The solutions of a linear-quadratic system correspond to the intersection points of the line and the curve. The discriminant of the resulting quadratic tells us the nature of the intersection:

Discriminant	Number of Intersections	Geometric Meaning
b² − 4ac > 0	Two distinct points	Line crosses the curve twice
b² − 4ac = 0	One point (repeated root)	Line is tangent to the curve
b² − 4ac < 0	No real points	Line does not meet the curve

Example: For what values of k does the line y = kx + 1 meet the parabola y = x²?

kx + 1 = x²
x² − kx − 1 = 0

Discriminant: k² + 4.

Since k² ≥ 0 for all real k, the discriminant k² + 4 ≥ 4 > 0 for all values of k.

Therefore the line meets the parabola at two distinct points for all values of k.

Example: Find the value of m for which y = mx + 3 is tangent to the circle x² + y² = 9.

▶ _Data block_:
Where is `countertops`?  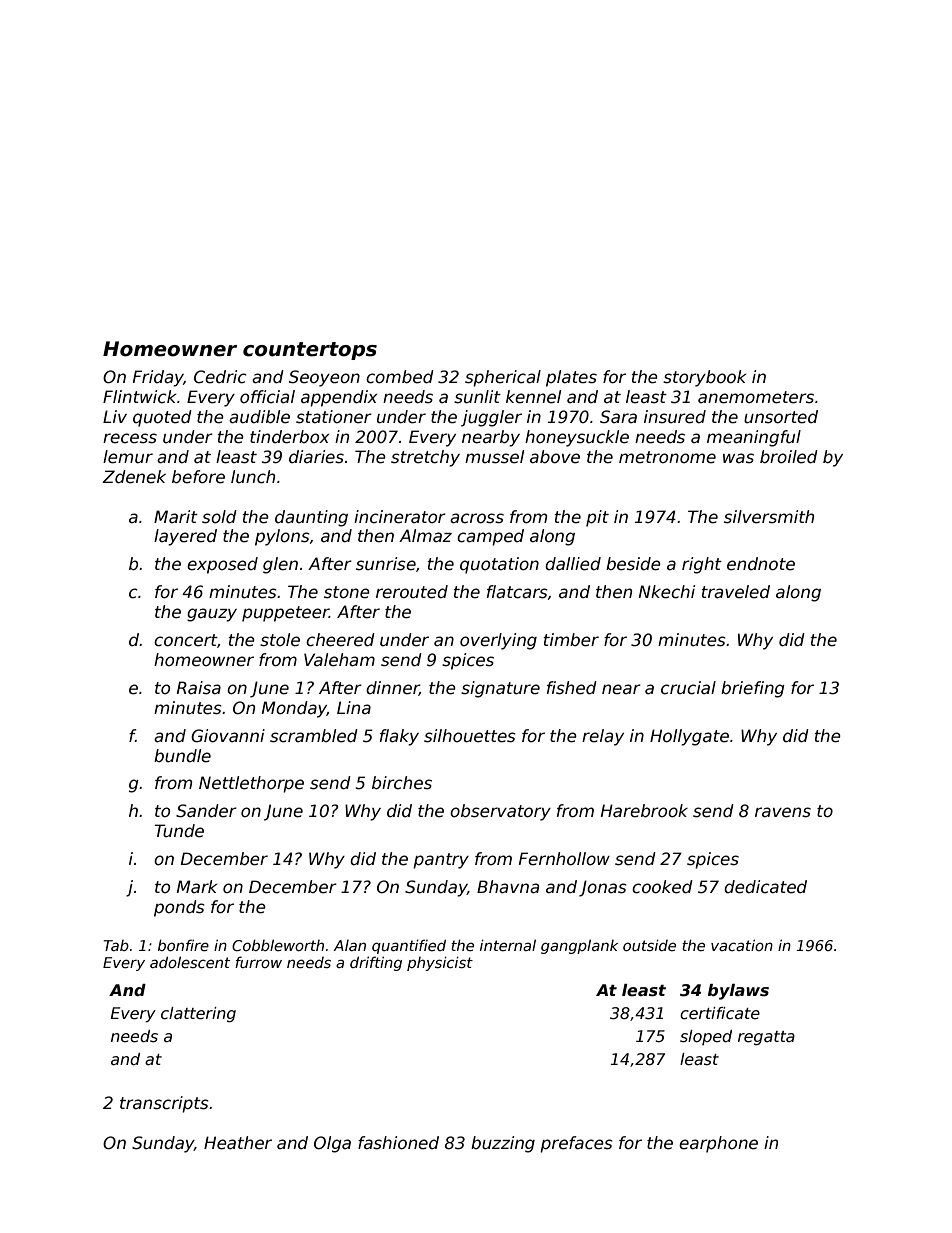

▶ _Given task 1_:
According to the text on linear-quadratic systems above, what is the geometric meaning when the discriminant equals zero?
▶ _Given task 2_:
Continue the text on linear-quadratic systems from its last sentence, working through the final example in the same style.

▶ _Answer 1_:
The line is tangent to the curve.

▶ _Answer 2_:
Substitute: x² + (mx + 3)² = 9
x²(1 + m²) + 6mx + 9 − 9 = 0
x²(1 + m²) + 6mx = 0
x[(1 + m²)x + 6m] = 0

One solution is x = 0 (where y = 3). For tangency to the circle at (0, 3), the line touches at exactly one point, which gives x = 0 as a repeated root. This happens when the other factor also gives x = 0, i.e. 6m = 0, so m = 0.

Alternatively, for a general tangent to x² + y² = 9, the perpendicular distance from the centre (0, 0) to the line y = mx + 3 (i.e., mx − y + 3 = 0) must equal the radius 3:

|3|/√(m² + 1) = 3
1/√(m² + 1) = 1
m² + 1 = 1
m = 0

The line y = 3 is tangent to the circle x² + y² = 9 at the point (0, 3).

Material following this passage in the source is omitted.